🤖 AI Summary
Existing methods struggle to model the dynamically evolving social interactions among multiple agents, limiting prediction consistency and accuracy. This paper addresses autonomous driving scenarios by proposing ProgD, a progressive multi-scale decoding framework. First, it constructs a dynamic heterogeneous graph to explicitly capture the time-varying nature of future inter-agent interactions. Second, it introduces a factorized multi-scale decoder that progressively refines motion predictions across multiple temporal granularities, thereby reducing motion uncertainty stepwise. Finally, it integrates spatiotemporal dependency modeling to enhance the robustness of joint trajectory prediction. ProgD is the first approach to synergistically combine dynamic heterogeneous graph representation with progressive decoding, significantly improving the modeling capacity for interactive evolution.

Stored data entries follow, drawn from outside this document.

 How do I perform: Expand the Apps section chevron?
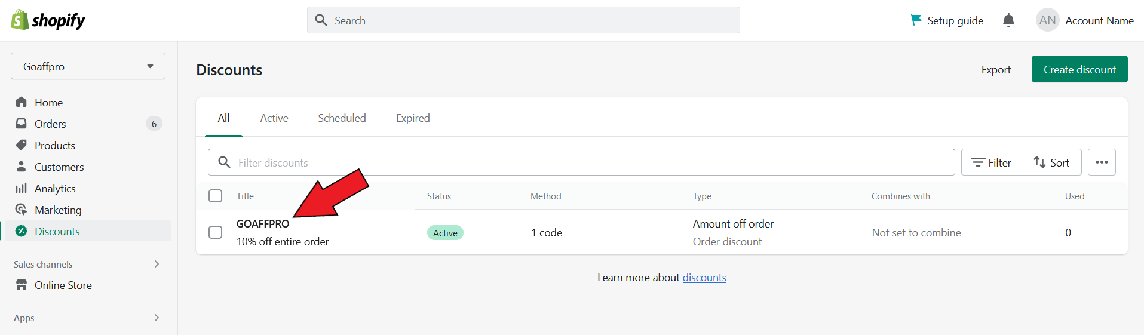coord(157,318)
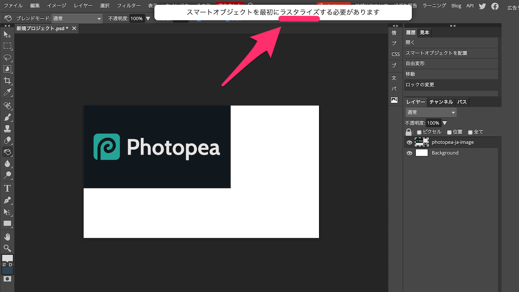Toggle the Background layer visibility eye

(x=410, y=153)
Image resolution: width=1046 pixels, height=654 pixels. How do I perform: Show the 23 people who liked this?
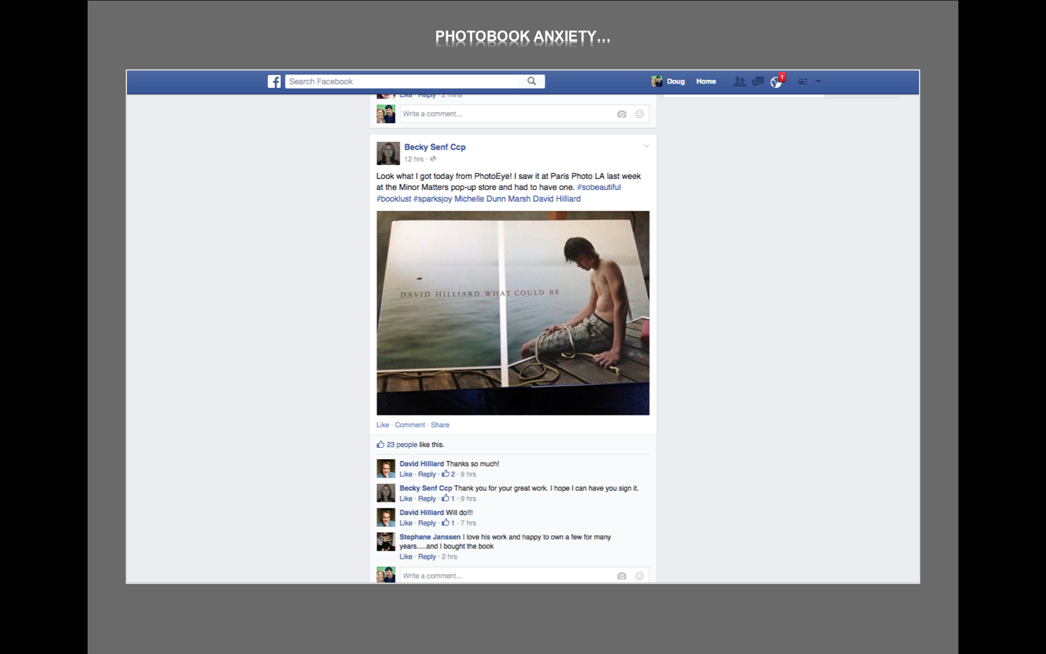402,445
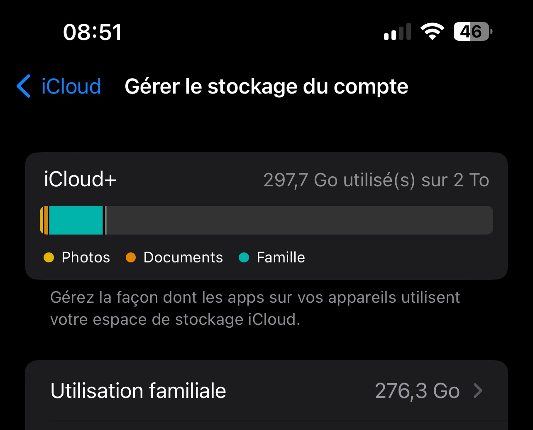The width and height of the screenshot is (533, 430).
Task: Tap the Photos legend label
Action: 86,258
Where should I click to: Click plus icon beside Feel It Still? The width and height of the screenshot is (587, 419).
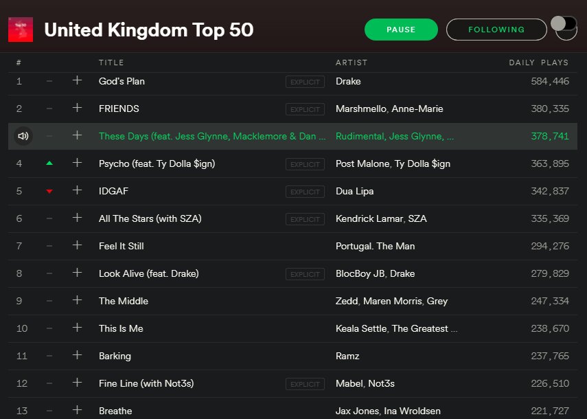77,246
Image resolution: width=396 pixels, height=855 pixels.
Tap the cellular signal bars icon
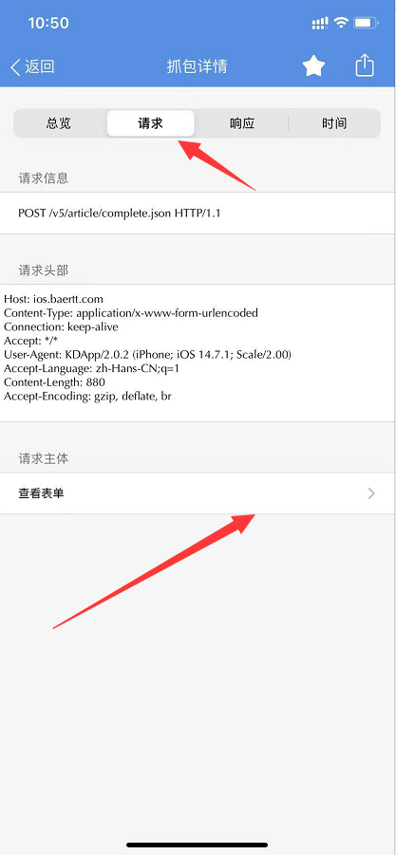pos(320,23)
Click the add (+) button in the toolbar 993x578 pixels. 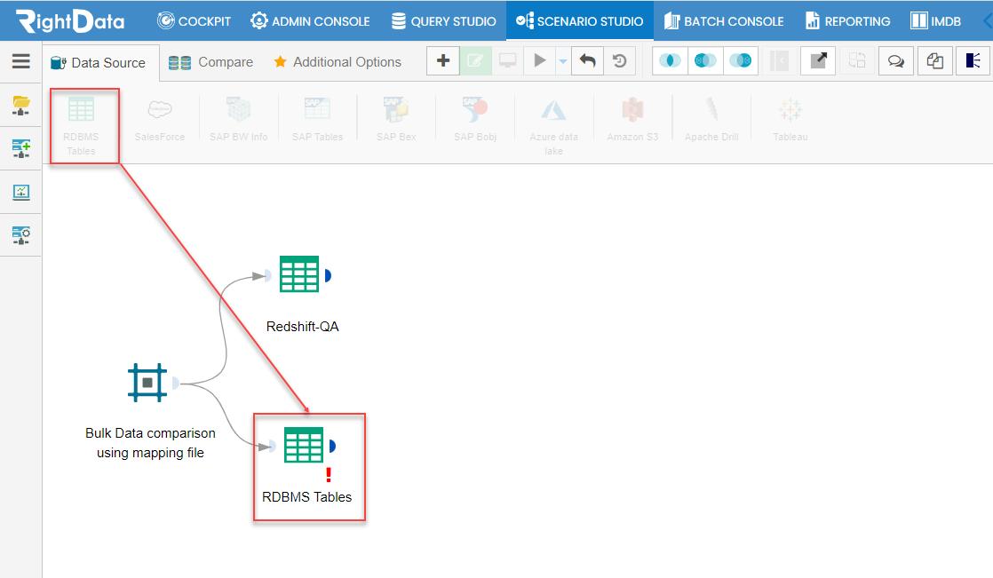pyautogui.click(x=442, y=61)
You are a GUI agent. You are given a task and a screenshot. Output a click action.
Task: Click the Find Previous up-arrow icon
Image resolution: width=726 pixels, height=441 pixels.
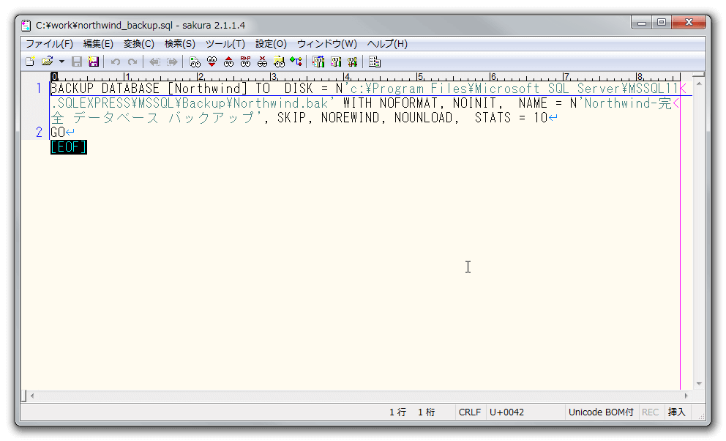tap(228, 62)
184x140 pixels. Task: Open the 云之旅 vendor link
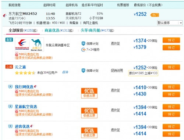pos(20,67)
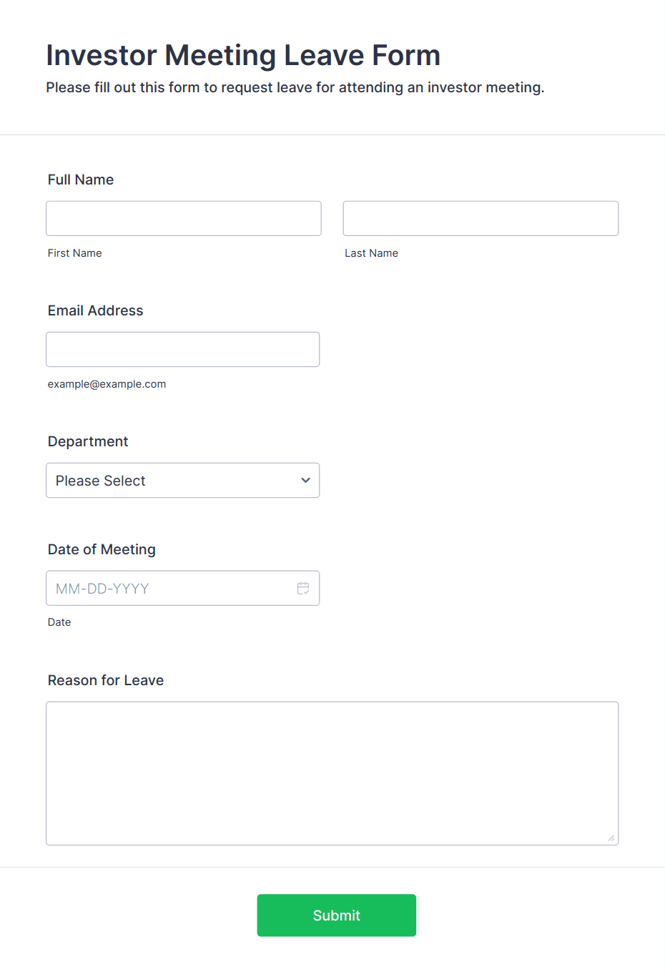Click the First Name input field
665x972 pixels.
click(184, 218)
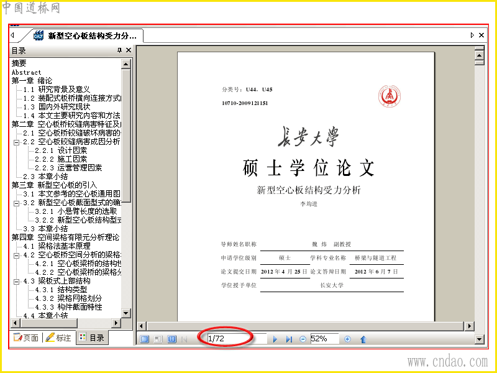Click the 52% zoom level field
The width and height of the screenshot is (497, 373).
click(x=324, y=339)
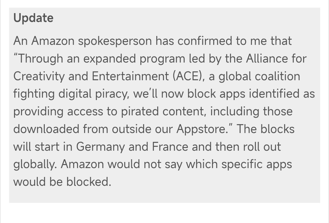Click the word "spokesperson" in first line

click(x=115, y=41)
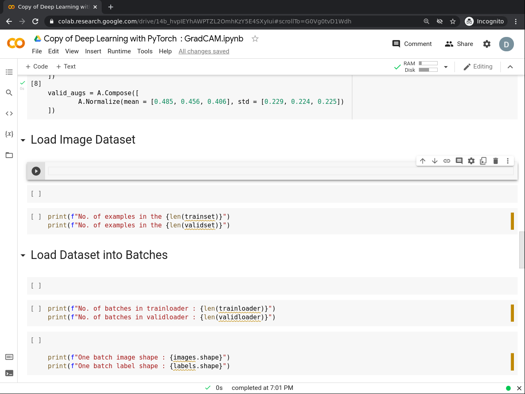Image resolution: width=525 pixels, height=394 pixels.
Task: Open the Tools menu
Action: tap(145, 51)
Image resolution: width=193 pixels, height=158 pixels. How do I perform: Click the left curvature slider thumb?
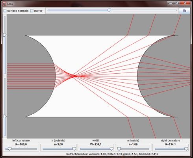(x=9, y=149)
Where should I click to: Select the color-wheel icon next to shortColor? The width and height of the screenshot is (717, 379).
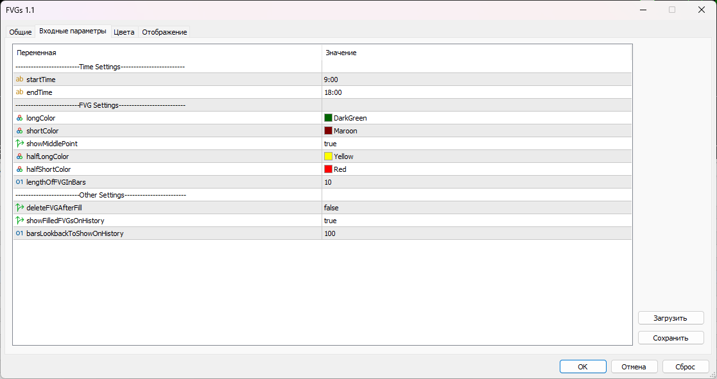pos(19,130)
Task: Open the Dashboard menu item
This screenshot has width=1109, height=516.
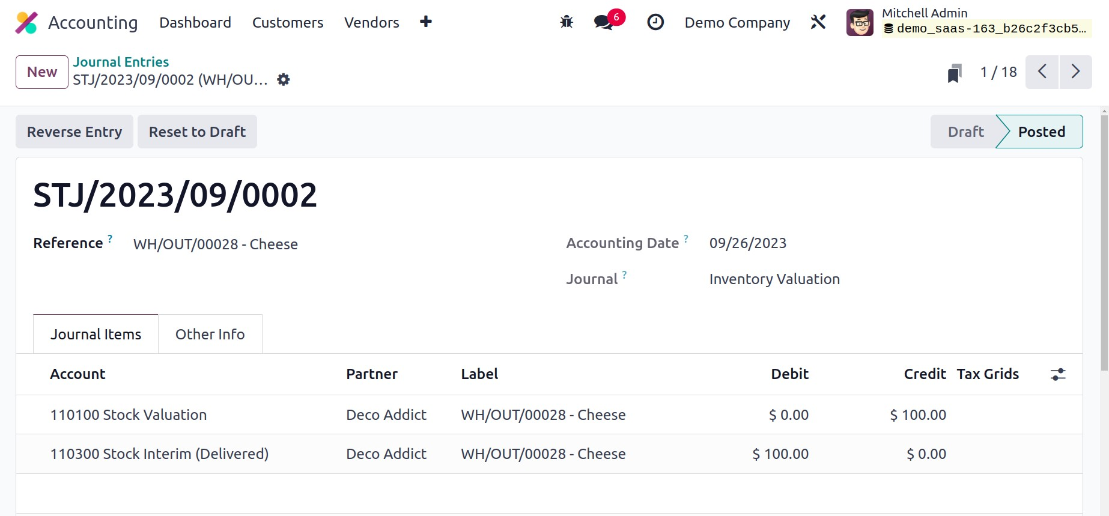Action: pyautogui.click(x=195, y=23)
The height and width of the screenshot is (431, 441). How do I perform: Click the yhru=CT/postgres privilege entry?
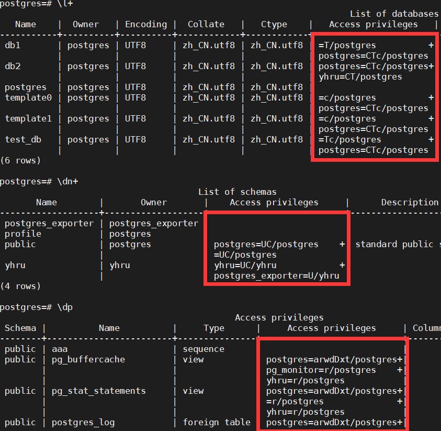pos(360,76)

It achieves state-of-the-art performance on both the INTERACTION and Argoverse 2 benchmarks, ranking first on the INTERACTION leaderboard.
📝 Abstract
Accurate motion prediction of surrounding agents is crucial for the safe planning of autonomous vehicles. Recent advancements have extended prediction techniques from individual agents to joint predictions of multiple interacting agents, with various strategies to address complex interactions within future motions of agents. However, these methods overlook the evolving nature of these interactions. To address this limitation, we propose a novel progressive multi-scale decoding strategy, termed ProgD, with the help of dynamic heterogeneous graph-based scenario modeling. In particular, to explicitly and comprehensively capture the evolving social interactions in future scenarios, given their inherent uncertainty, we design a progressive modeling of scenarios with dynamic heterogeneous graphs. With the unfolding of such dynamic heterogeneous graphs, a factorized architecture is designed to process the spatio-temporal dependencies within future scenarios and progressively eliminate uncertainty in future motions of multiple agents. Furthermore, a multi-scale decoding procedure is incorporated to improve on the future scenario modeling and consistent prediction of agents' future motion. The proposed ProgD achieves state-of-the-art performance on the INTERACTION multi-agent prediction benchmark, ranking $1^{st}$, and the Argoverse 2 multi-world forecasting benchmark.